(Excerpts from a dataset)

● ● ● ●

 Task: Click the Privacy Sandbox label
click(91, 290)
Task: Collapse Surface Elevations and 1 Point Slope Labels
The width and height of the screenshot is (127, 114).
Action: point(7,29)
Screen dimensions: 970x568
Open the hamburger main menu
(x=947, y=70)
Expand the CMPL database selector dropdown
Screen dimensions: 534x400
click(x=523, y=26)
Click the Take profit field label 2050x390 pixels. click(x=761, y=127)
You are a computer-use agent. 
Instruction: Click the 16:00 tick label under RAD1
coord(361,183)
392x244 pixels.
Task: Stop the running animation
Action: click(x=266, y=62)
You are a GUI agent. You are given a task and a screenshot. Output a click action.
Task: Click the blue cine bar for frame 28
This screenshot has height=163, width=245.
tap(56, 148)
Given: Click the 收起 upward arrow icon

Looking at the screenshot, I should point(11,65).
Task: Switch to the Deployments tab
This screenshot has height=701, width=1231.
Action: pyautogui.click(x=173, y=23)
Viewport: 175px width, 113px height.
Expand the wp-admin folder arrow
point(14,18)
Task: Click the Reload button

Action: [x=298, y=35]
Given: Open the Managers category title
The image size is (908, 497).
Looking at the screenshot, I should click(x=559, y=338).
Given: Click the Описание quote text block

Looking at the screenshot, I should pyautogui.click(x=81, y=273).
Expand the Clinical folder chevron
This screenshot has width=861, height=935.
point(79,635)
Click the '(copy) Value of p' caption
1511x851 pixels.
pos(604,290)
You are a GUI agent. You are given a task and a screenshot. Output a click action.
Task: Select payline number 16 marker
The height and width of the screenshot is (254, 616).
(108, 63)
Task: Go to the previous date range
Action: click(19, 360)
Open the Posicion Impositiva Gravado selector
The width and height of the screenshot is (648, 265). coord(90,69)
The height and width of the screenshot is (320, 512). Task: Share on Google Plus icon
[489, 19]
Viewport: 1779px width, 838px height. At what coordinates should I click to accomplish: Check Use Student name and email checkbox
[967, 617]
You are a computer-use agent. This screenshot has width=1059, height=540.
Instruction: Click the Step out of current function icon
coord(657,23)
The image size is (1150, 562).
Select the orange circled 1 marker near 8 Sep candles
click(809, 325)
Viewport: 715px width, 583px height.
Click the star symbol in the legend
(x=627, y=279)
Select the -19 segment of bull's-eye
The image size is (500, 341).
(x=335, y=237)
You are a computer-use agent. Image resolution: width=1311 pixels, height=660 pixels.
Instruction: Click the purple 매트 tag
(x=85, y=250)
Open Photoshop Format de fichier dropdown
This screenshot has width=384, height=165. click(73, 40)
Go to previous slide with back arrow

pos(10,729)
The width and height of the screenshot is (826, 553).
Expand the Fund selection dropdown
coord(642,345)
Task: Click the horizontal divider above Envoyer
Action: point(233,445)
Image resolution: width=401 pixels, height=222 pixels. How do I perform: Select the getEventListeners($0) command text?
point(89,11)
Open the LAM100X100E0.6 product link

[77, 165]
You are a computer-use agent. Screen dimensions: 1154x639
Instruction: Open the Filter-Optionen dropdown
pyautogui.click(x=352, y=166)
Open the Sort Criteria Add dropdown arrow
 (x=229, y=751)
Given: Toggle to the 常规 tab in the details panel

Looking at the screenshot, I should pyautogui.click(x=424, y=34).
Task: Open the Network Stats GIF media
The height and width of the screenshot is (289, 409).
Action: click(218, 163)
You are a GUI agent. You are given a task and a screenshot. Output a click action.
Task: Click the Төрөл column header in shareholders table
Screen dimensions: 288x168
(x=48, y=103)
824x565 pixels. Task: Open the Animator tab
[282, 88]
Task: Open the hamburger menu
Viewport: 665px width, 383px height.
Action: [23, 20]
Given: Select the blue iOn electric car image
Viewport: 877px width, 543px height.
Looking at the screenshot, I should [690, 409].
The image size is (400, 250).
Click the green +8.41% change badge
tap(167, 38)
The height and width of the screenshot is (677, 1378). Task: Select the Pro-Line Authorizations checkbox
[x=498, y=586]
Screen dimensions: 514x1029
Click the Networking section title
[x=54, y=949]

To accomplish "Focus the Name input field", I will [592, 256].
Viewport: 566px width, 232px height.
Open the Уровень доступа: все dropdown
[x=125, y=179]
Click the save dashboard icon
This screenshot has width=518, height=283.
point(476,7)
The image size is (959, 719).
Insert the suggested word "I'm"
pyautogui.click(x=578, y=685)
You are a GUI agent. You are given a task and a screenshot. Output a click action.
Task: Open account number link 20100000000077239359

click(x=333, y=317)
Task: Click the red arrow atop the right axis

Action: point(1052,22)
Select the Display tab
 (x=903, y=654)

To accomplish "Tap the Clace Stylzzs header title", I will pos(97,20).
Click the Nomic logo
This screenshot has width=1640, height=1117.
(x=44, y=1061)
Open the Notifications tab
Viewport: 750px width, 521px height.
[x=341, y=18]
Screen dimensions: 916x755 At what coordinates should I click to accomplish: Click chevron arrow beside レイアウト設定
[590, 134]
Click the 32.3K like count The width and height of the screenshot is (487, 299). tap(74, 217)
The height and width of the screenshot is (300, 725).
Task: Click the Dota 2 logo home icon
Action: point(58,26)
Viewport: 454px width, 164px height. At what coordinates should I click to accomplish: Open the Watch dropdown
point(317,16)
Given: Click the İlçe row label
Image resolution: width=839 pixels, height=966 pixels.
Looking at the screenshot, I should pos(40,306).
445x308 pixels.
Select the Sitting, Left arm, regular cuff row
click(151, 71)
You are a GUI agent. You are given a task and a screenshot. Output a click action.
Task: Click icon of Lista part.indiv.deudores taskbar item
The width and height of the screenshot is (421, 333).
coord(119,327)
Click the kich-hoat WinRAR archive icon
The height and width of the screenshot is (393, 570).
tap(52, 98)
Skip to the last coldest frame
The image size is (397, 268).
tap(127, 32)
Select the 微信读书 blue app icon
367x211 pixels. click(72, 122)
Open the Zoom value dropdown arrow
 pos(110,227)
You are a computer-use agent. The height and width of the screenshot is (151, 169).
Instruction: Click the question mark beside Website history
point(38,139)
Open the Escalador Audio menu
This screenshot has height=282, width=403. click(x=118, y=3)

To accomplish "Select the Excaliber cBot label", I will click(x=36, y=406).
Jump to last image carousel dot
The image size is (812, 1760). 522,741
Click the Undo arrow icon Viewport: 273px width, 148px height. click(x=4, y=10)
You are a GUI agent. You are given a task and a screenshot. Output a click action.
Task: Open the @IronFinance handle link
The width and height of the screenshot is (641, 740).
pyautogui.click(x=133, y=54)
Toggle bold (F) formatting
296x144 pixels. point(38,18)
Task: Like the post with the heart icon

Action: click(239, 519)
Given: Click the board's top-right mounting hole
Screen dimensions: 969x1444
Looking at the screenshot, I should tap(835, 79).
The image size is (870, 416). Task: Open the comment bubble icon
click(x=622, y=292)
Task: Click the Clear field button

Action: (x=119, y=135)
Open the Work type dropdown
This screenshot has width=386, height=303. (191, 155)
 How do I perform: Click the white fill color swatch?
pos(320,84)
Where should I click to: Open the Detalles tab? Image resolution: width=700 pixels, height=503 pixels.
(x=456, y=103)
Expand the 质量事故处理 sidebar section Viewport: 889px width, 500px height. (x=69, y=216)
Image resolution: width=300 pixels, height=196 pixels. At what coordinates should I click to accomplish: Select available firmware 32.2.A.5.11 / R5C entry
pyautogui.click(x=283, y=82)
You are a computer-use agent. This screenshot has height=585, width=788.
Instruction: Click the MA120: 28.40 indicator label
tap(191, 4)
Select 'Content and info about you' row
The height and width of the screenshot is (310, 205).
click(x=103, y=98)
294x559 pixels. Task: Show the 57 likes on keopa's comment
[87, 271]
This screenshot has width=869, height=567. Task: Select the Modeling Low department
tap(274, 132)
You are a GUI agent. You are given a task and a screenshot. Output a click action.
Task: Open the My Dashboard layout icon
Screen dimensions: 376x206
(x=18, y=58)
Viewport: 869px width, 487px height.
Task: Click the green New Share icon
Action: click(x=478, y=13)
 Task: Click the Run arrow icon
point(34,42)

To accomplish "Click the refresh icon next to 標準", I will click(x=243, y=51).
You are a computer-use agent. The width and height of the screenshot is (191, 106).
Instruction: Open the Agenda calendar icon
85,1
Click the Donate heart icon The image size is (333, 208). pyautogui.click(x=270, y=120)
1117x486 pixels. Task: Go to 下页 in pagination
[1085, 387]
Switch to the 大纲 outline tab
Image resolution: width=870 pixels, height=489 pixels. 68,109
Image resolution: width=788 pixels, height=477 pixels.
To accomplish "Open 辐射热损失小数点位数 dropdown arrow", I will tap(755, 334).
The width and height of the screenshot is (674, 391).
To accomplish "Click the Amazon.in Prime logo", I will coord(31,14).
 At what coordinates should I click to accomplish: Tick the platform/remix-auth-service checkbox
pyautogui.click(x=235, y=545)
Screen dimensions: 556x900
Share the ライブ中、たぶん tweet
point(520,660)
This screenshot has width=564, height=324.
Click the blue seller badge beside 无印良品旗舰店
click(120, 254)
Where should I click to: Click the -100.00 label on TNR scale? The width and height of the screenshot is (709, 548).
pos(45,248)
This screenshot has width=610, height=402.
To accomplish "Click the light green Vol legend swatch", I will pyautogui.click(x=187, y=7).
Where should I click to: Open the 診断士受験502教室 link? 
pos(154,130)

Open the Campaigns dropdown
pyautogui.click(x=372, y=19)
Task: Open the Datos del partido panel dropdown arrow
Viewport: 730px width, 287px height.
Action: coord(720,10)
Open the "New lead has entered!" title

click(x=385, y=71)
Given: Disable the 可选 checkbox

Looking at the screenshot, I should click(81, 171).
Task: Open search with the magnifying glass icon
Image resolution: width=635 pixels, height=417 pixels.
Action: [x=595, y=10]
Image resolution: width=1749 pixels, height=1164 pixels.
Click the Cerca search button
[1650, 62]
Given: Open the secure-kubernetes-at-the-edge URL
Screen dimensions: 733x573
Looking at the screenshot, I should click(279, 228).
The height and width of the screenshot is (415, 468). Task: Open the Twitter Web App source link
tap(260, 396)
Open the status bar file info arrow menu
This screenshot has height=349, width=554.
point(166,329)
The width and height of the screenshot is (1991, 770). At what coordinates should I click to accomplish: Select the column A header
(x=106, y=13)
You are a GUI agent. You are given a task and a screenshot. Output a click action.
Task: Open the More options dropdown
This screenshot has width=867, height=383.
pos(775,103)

● ● ● ●

*Exercise requirements*. Find the word "frame" in the entries, then copy out every line that has it.

*Output of the task*.
Task: Click the blue cine bar for frame 28
Skip to the last coldest frame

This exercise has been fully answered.